(Items from a dataset)
==========
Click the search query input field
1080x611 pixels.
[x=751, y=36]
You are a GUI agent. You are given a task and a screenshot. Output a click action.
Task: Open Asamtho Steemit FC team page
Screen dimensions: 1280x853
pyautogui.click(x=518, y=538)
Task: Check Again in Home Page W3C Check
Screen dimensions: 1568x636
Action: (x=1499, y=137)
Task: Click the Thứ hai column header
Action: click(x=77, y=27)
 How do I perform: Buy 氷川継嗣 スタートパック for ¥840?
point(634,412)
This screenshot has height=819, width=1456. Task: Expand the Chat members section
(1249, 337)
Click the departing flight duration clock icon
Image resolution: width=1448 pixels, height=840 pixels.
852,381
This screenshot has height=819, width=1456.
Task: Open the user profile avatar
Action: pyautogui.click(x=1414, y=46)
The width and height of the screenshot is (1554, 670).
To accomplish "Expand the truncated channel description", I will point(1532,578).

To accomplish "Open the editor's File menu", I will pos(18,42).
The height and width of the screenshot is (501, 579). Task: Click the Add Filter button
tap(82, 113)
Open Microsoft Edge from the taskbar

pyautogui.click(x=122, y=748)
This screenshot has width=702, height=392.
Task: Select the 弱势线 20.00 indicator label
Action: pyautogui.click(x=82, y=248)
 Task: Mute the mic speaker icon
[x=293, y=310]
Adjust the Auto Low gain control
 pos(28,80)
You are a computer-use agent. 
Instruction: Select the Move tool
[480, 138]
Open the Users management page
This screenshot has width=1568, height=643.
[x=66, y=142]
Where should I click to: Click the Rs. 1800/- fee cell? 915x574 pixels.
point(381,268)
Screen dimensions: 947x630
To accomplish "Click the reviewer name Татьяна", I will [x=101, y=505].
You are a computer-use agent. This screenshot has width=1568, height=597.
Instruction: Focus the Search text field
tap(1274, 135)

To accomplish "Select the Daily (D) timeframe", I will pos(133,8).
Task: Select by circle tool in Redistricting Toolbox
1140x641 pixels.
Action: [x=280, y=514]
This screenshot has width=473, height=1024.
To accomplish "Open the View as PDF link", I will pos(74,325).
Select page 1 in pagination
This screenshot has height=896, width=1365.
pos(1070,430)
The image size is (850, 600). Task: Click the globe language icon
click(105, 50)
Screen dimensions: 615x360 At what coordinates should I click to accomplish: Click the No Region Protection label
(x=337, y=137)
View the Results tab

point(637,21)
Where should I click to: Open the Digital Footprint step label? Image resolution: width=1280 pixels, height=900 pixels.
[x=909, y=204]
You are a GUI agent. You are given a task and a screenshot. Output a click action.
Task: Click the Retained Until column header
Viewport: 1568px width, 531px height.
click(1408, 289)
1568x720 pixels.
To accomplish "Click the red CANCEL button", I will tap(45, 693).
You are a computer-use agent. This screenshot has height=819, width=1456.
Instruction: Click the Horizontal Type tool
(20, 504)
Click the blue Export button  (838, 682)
==========
OBJECTIVE> Count the lines in the listing above that contain the string "Select", treating uppercase and lowercase as different. Reply with the number alone.

RESULT OF THIS EXERCISE> 5